El tendero, como el hombre de la camisa abierta, comentaba que prefiere “no tomar partido” para no tener problemas. A las preguntas respondía con cordialidad, pero con suma cautela: “El nombre se lo quedo debiendo por cuestiones de seguridad. Tampoco tomen fotos, por favor, porque me ponen en riesgo”.
Saúl Bedoya, el vocero de los mineros que están en paro, decía en la mañana de ayer que la idea era continuar la manifestación de manera pacífica: “Nos queremos desmarcar de los hechos violentos que se han presentado y queremos hablar con el gobierno nacional. Que todo sea en razón de la formalización de los pequeños mineros, que es lo que hemos propuesto con el distrito minero”.
En cuanto a esos hechos violentos como los enfrentamientos con la Policía, la quema de ambulancias y de maquinaria amarilla, el vocero comentaba que no sabía quiénes los habían cometido, pero que no habían sido los mineros.
Desde el comienzo, los voceros del paro han dicho que el comercio cerró sus negocios en solidaridad con los manifestantes. Sin embargo, cuando la caravana arrancaba, dos mecánicos de Caucasia decían que solo abrían los negocios dos o tres horas al día porque no había clientes.
Uno de ellos comentaba: “No nos han amenazado para no abrir, es más, tenemos muchos amigos mineros y sabemos de la lucha de ellos. Acá todos vivimos de la minería, entonces, si esta se cierra, todo se cierra”.
Los efectos del paro se sienten en todos los municipios de la subregión. En la tarde de este martes, junto al río Nechí, Santiago Roa, dueño del restaurante Anclares, decía que el pueblo estaba en sus peores momentos. Y basta echar una mirada rápida para comprobarlo: los compradores de oro cabeceaban al calor del mediodía esperando clientes que nunca llegaban. “Pero nosotros somos un pueblo minero, eso es lo que hemos hecho por siglos. Nos tienen que dejar trabajar”, decía Santiago, pese a los efectos negativos en su negocio.
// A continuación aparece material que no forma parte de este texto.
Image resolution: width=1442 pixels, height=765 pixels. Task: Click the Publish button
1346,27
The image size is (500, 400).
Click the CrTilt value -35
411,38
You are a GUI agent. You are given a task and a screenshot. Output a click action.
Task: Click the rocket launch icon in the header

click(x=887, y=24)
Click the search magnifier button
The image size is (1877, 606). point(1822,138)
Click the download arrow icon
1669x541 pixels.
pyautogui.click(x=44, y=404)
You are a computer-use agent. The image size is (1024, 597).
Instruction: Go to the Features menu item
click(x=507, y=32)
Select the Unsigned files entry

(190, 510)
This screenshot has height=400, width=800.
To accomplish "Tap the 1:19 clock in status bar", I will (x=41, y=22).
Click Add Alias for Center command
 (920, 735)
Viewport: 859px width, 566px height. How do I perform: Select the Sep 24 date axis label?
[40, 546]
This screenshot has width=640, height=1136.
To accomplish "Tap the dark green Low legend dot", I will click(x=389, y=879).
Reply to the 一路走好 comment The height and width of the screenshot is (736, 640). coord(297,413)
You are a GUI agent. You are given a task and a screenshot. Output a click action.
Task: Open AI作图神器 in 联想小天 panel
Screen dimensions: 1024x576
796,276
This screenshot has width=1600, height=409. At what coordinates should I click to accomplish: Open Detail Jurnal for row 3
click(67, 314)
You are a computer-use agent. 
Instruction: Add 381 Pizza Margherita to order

Víctor Perlaza, el alcalde de Zaragoza, decía que al municipio no han podido llegar a entregar el gas natural para los hogares. El desespero de muchos quedó en evidencia el viernes pasado, cuando cientos de personas se agolparon a buscar oro en la calle principal, donde se adelantan trabajos de alcantarillado. Muchos eran pequeños mineros o barequeros que llevan días sin ir al río y pasan las peores necesidades.
En Tarazá, un jornalero comentaba que lleva sin trabajar desde que comenzó el paro. “Yo hago lo que se pueda en las fincas, pero desde esto los patrones no están contratando. Por ahí me han estado dando comida donde unos familiares. También sé barequear, pero al que ven a uno por ahí en el río, lo sacan”, decía ayer el jornalero.
Los restaurantes de la carretera están todos cerrados, con las sillas arrumadas. Los lavaderos, donde se estacionan las tractomulas, tienen las mangueras apagadas. Da temor la soledad de la troncal a la costa.
El fin del paro no se ve próximo y el hambre apremia. Los habitantes del Bajo Cauca recuerdan épocas peores, como cuando un paro cocalero trastocó todo; con resignación aceptan lo que está pasando, están acostumbrados a los cataclismos. En el Bajo Cauca hay mucho estoicismo.